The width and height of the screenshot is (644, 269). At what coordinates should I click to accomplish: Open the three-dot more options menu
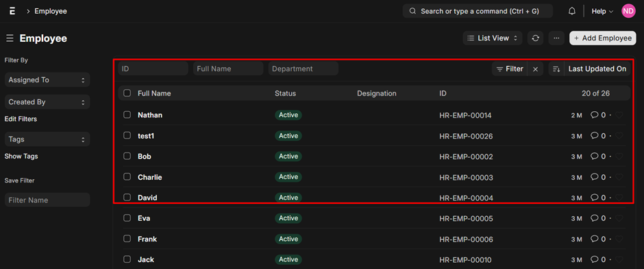click(556, 38)
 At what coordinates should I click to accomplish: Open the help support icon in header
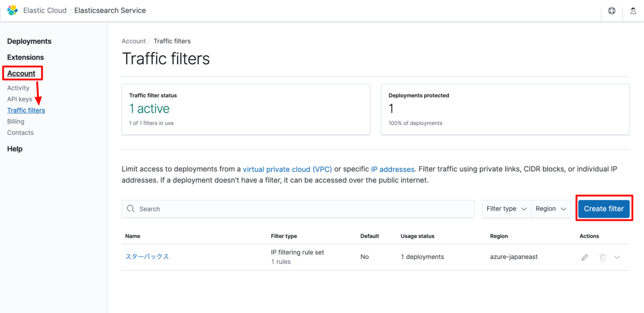pos(612,11)
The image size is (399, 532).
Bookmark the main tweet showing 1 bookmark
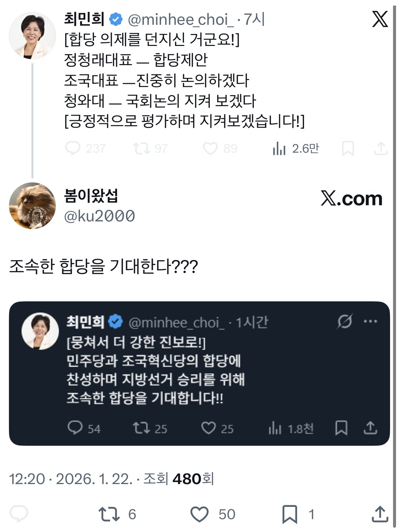click(289, 514)
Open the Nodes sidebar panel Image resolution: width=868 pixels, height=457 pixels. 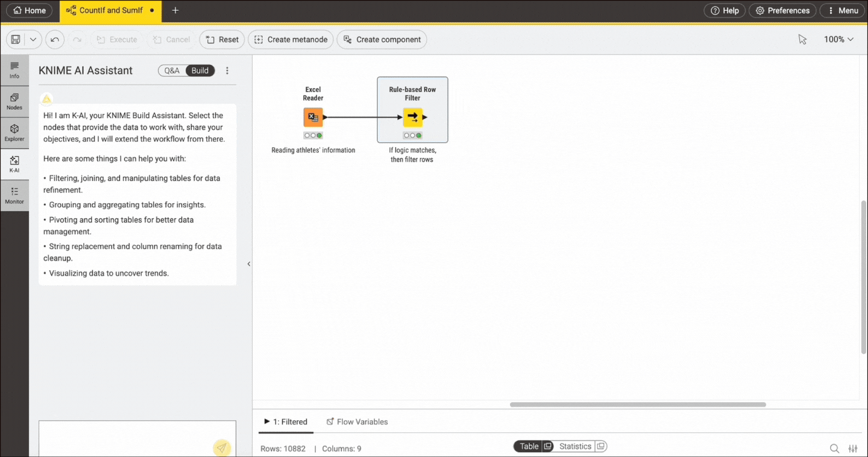(14, 101)
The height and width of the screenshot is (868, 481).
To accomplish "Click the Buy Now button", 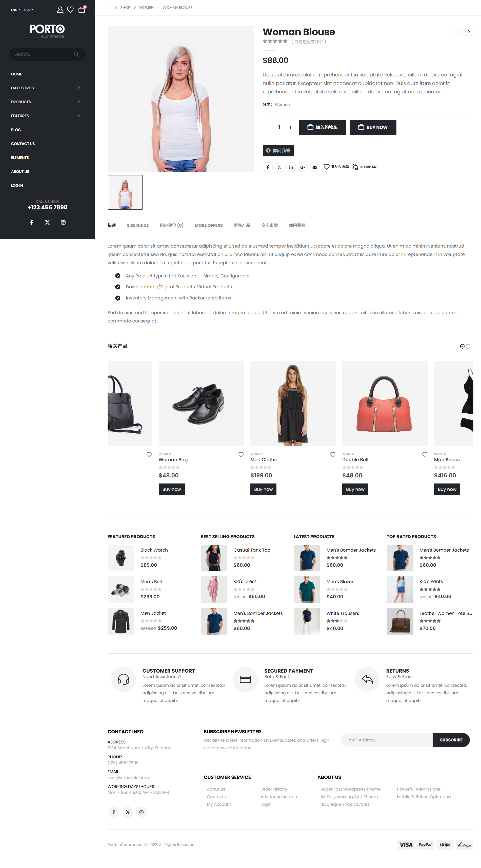I will (x=373, y=127).
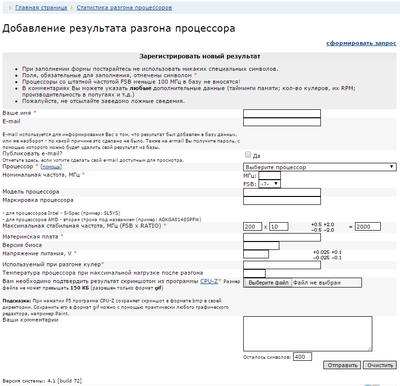Viewport: 400px width, 386px height.
Task: Focus the E-mail input field
Action: [x=282, y=122]
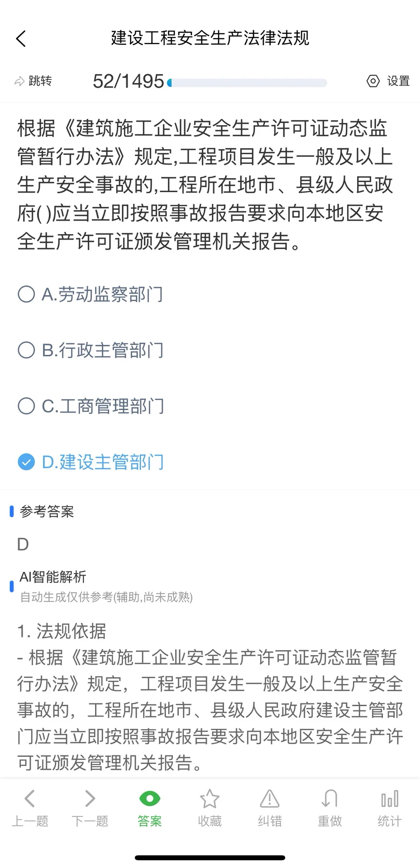The width and height of the screenshot is (420, 868).
Task: Tap the 跳转 text label
Action: (x=40, y=81)
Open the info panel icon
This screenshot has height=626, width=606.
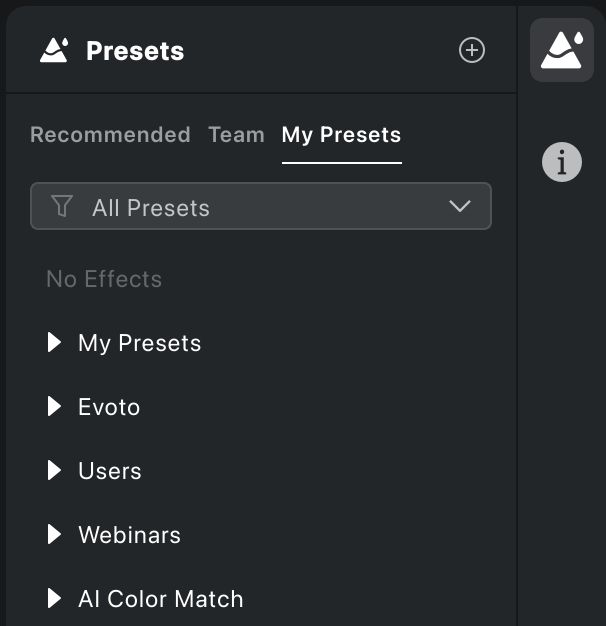click(x=562, y=162)
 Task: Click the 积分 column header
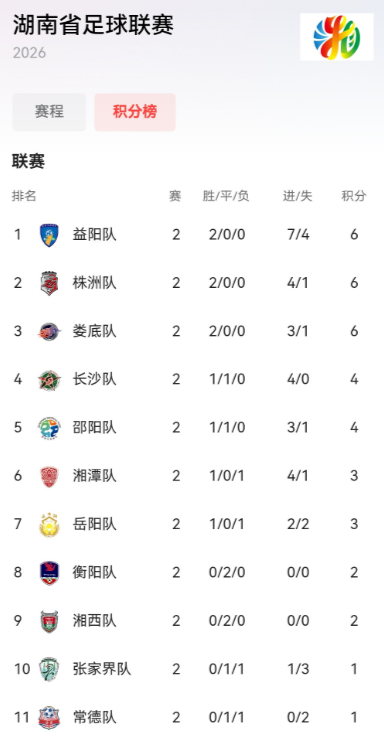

═══

» **Your objective**:
Give again, word for word, each line from the one holding "Open the info panel icon" through the end of the entries, and leave out any picture.

» **Your response**:
Open the info panel icon
This screenshot has height=626, width=606.
click(x=562, y=162)
 Task: Click the 积分 column header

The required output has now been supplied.